Borge does what he promises. As he describes, he puts the reader in the driver's seat so they can understand how risk management involves making decisions. But he stresses that risk management, appropriately practiced, is not just about avoiding danger, but also about spotting and capitalizing on opportunities.

That was something that had never occurred to me before.

But this early comment resonated: "The advent of risk management as a distinct profession has created a babble of obscure jargon that can confuse and frustrate the uninitiated. As usual, the experts want to discourage their paying customers from doing too much for themselves."

Unfortunately, as Borge later observed, elsewhere, sometimes the in-house experts did their own thing off in a corner. No one worried about or cared about what they did or said, and this contributed to the crisis.

A pity, because, in Borge's words, "The purpose of risk management is to improve the future, not to explain the past."

A point Borge comes back to again and again is the role of a risk manager, which is different from a scientist.

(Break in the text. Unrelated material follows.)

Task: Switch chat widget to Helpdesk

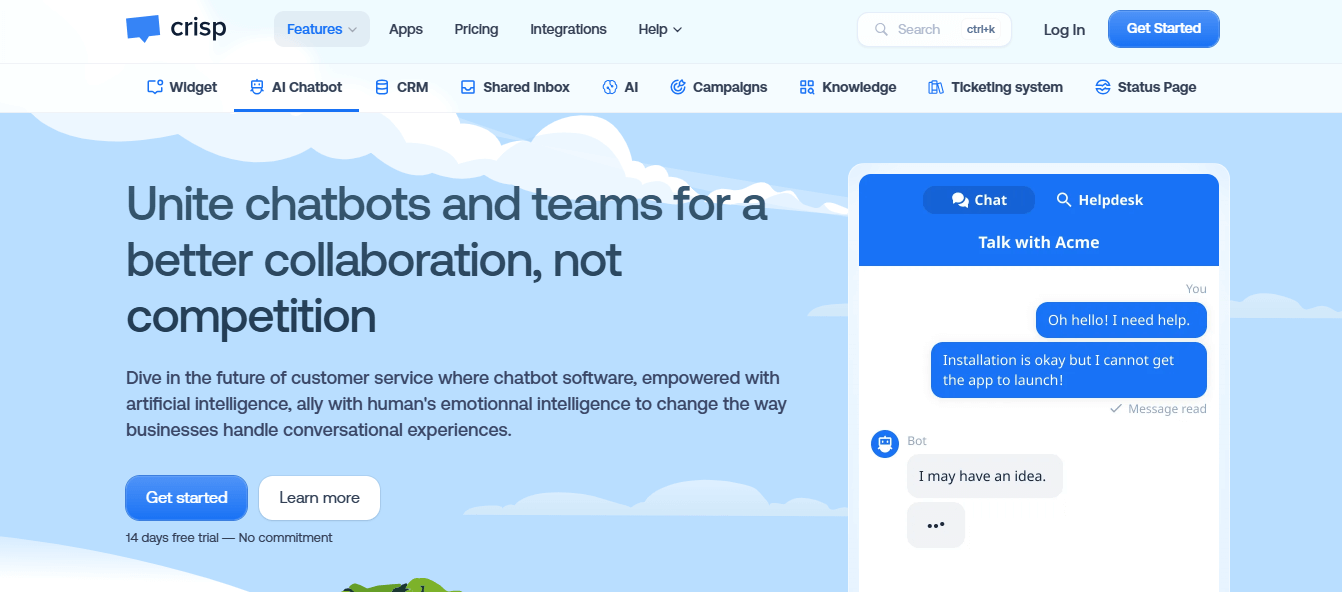Action: (1100, 200)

A scientist's job is to dispassionately study something to the nth degree, in order to arrive at the uttermost truths of  matter.

That's not what a risk manager does: "The risk manager's first concern is achieving useful results, not gaining a clearer picture of the truth for its own sake."

In fact, something that jumped off the page, considering the import of the idea post-crisis, is Borge's point that risk management is not the province of  historian, either.

 

"As we all know, history can teach us valuable lessons," he states, "but it cannot automatically give us an accurate picture of the future--and it is only the future that we care about when we make risk decisions." (Emphasis added.) When one considers the now old-hat observation that the models Wall Street used leaned too heavily on history that didn't repeat itself, this is a very significant reminder.

When I read this paragraph, I double-checked the book's copyright date--2001--and wished more risk managers had read it in the early 2000s: "There have been many fiascoes in the financial world that were attributable, at least in part, to leaning too hard on statistical models that were overly dependent on historical data and uninformed by seasoned judgment about future possibilities."

Another interesting section discusses the dangers of assuming that correlation of data always yields conclusions that you can and should act on. The danger lies in confusing correlation of data with a cause and effect relationship, and also in not having the entire picture to learn from, sometimes.

This reminded me of a friend's observation that since too much scotch and soda, too much bourbon and soda, and too much whisky and soda all make you drunk, the thing to do is to leave out the club soda.

We all know that's a lot of seltzer.

Don't fall for financial quackery—or your own whims

Borge discusses the importance of understanding the real odds involved in various situations versus the perceived odds. And he capsulizes a warning against snake-oil quacks:

"Risk decisions are inherently personal and subjective, so ‘experts' pushing one-size-fits-all solutions are to be viewed with caution and skepticism. If a decision has important and uncertain consequences, you should try to find the decision that fits  you, not someone else."

Borge presents clear explanations of the concepts of hedging, insurance, and leveraging, all facets of risk management that can get utterly opaque.

And in an interesting chapter, he delves into human nature and the risks to good decisionmaking of these human traits: overconfidence; optimism; hindsight; pattern seeking; overcompensation; myopia; inertia; complacency; and zealotry. And he makes the point that the opposites of all of these traits can wreak their own havoc on decisions, at times.

Yet Borge's final chapter stresses something that perhaps got lost in the runup to crisis:

"As powerful as risk management techniques can be, you must use them with judgment--judgment that appreciates and compensates for the limitations of risk management models in particular settings. Good risk management is not a branch of artificial intelligence or expert systems, for the goal is not to replace the human brain but to extend its reach and amplify its power."